Mecklenburg County still has the highest rate of new HIV infections in the state. The county estimates there are about 6,600 people living with the disease in the Charlotte area and in 2017, another291 were diagnosed. The health department has an ambitious goal of no new infections – and is trying to achieve that with some help from faith groups.

Gripper lost a friend to the disease years ago. Since then, she’s talked about the taboo topic from the pulpit. She even got tested in front of a congregation at a previous church.

She said it shouldn’t matter how someone contracted HIV.

“That’s not the issue. You got it,” Gripper said. “Just because I was a diabetic, nobody turned their back on me. People have cancer — no one turns their back on them. They don’t say, ‘How did you get cancer?’”

She’s working with Mecklenburg County’s health department on its plan to get to zero new HIV infections. The plan includes a pilot project for the preventive medicine treatment regimen called "Pre Exposure Prophylaxis." Patients take the medication once a day, which the Centers for Disease Control says lowers the chances of contracting HIV by as much as90 percent.

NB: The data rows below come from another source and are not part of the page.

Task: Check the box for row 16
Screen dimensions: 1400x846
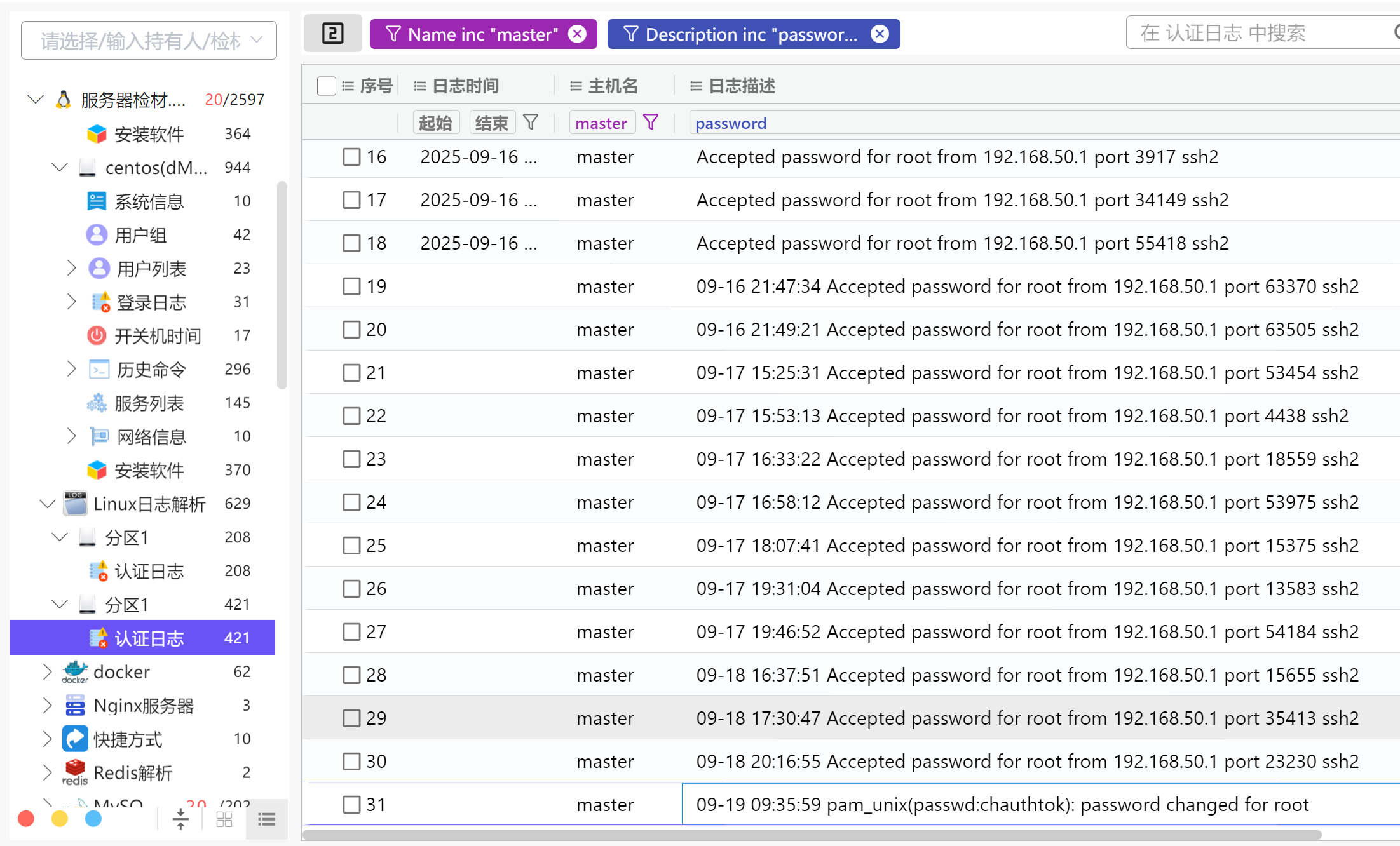Action: (x=351, y=157)
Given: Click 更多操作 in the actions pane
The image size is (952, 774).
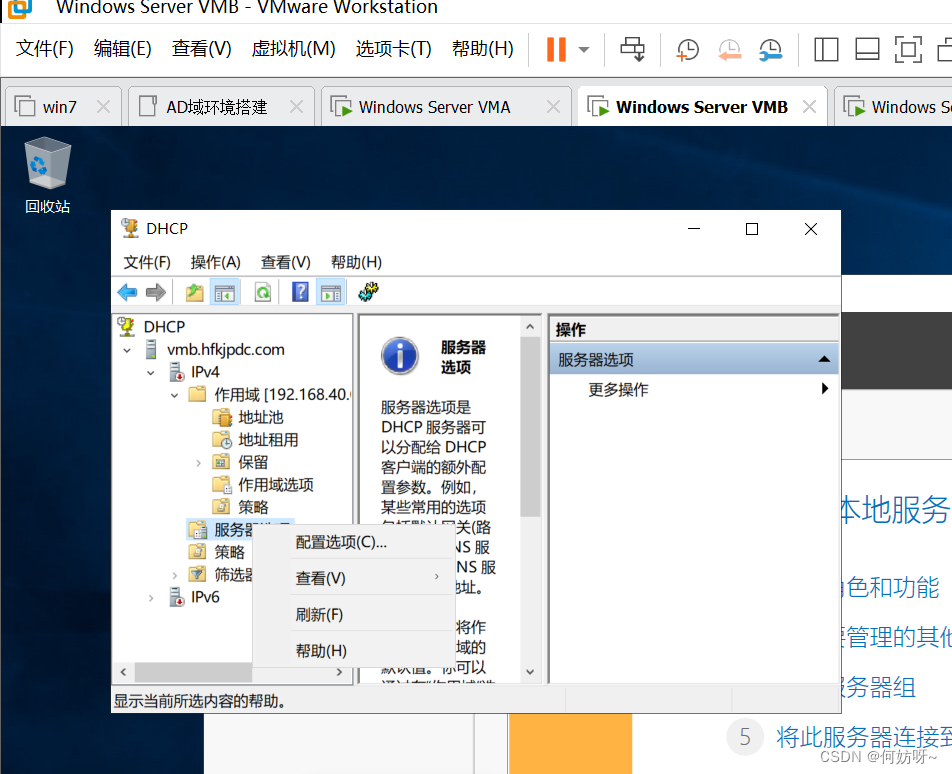Looking at the screenshot, I should click(618, 390).
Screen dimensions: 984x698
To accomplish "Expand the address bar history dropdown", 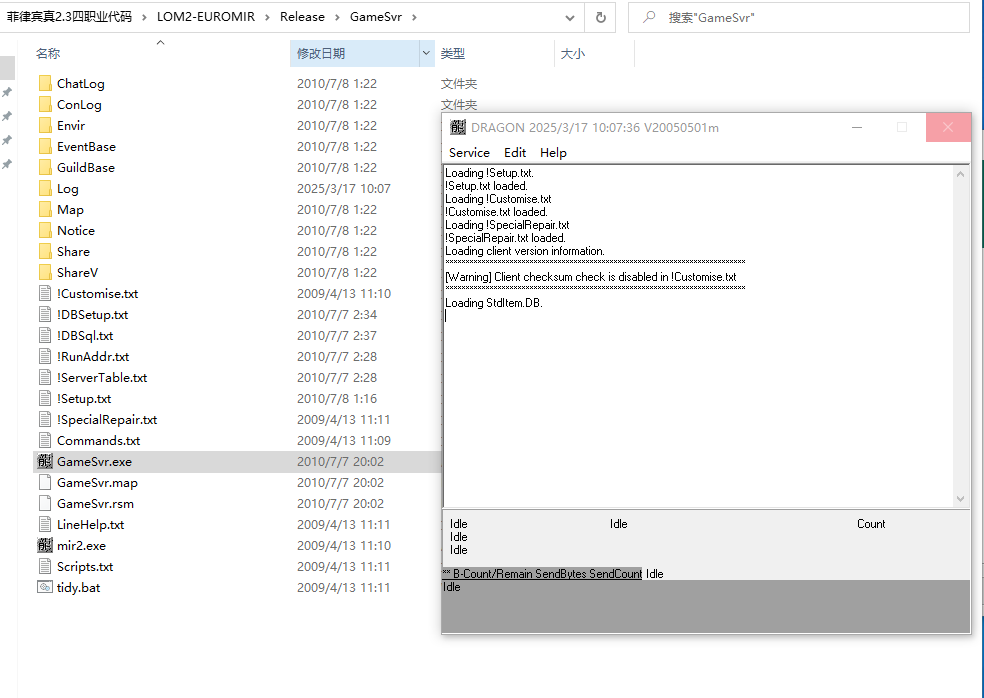I will click(x=569, y=17).
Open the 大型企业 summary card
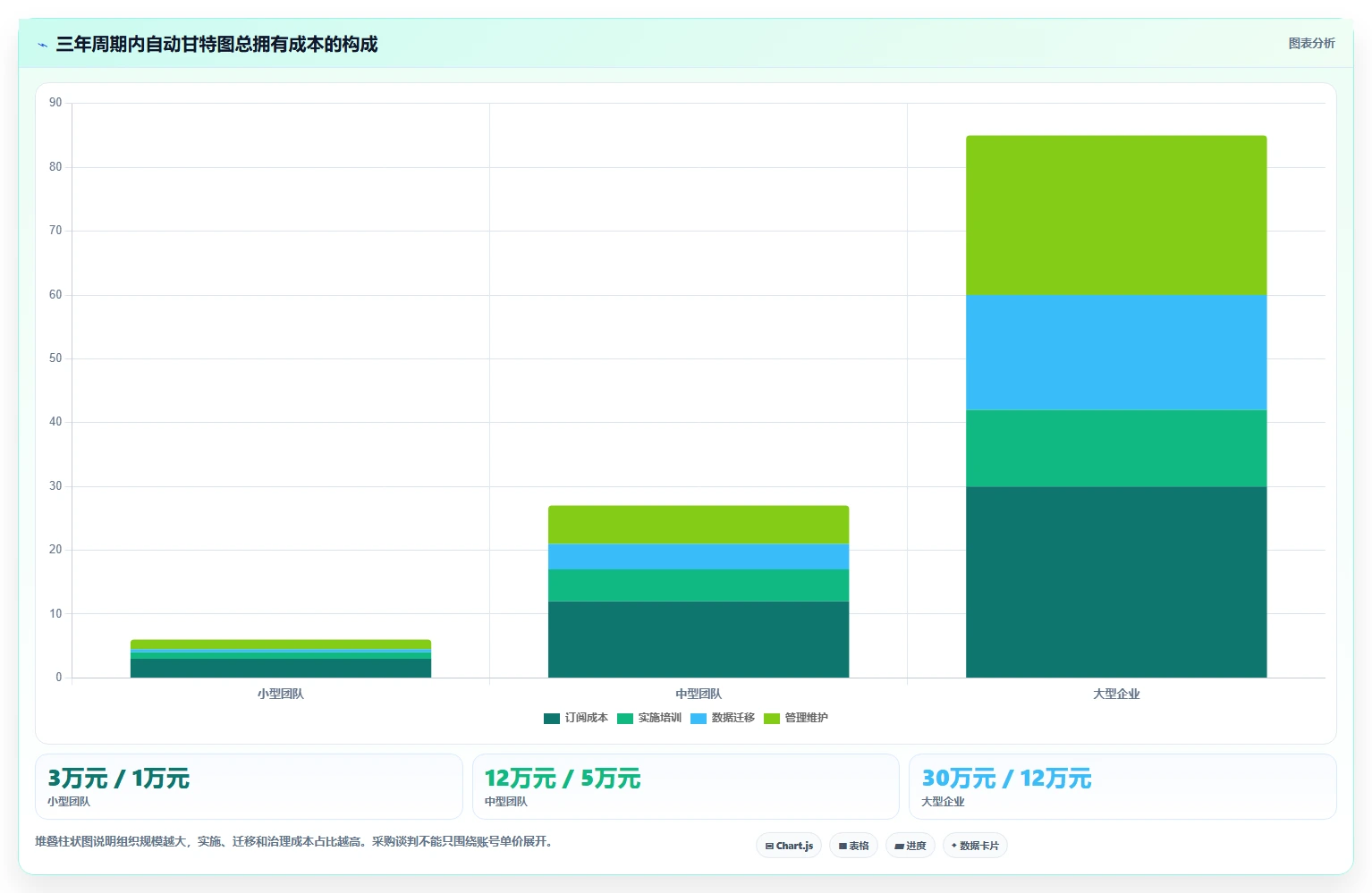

But not many people are taking advantage of the program. County Commissioner Trevor Fuller voiced his frustration at a meeting in December.

“Ten a month,” Fuller said. “Well that’s some progress, but I just don’t know what it’s going to take to get the urgency about this.”

The two-year pilot program is set to fund the treatment for at least 320 uninsured people. But participation has been lacking – in part because of required follow-up visits to get tested every three months. Mecklenburg County’s Health Director Gibbie Harris said the county is trying to get the word out about the program with advertisements.

“We do ads on dating apps, we have actually had some ads on buses,” Harris said. “There’s information that’s being put out by a lot of community partners.”

And the county wants more partners like Pastor Gripper. Harris told county commissioners she’s looking to work with other faith organizations and believes it’s critical to getting to zero new infections.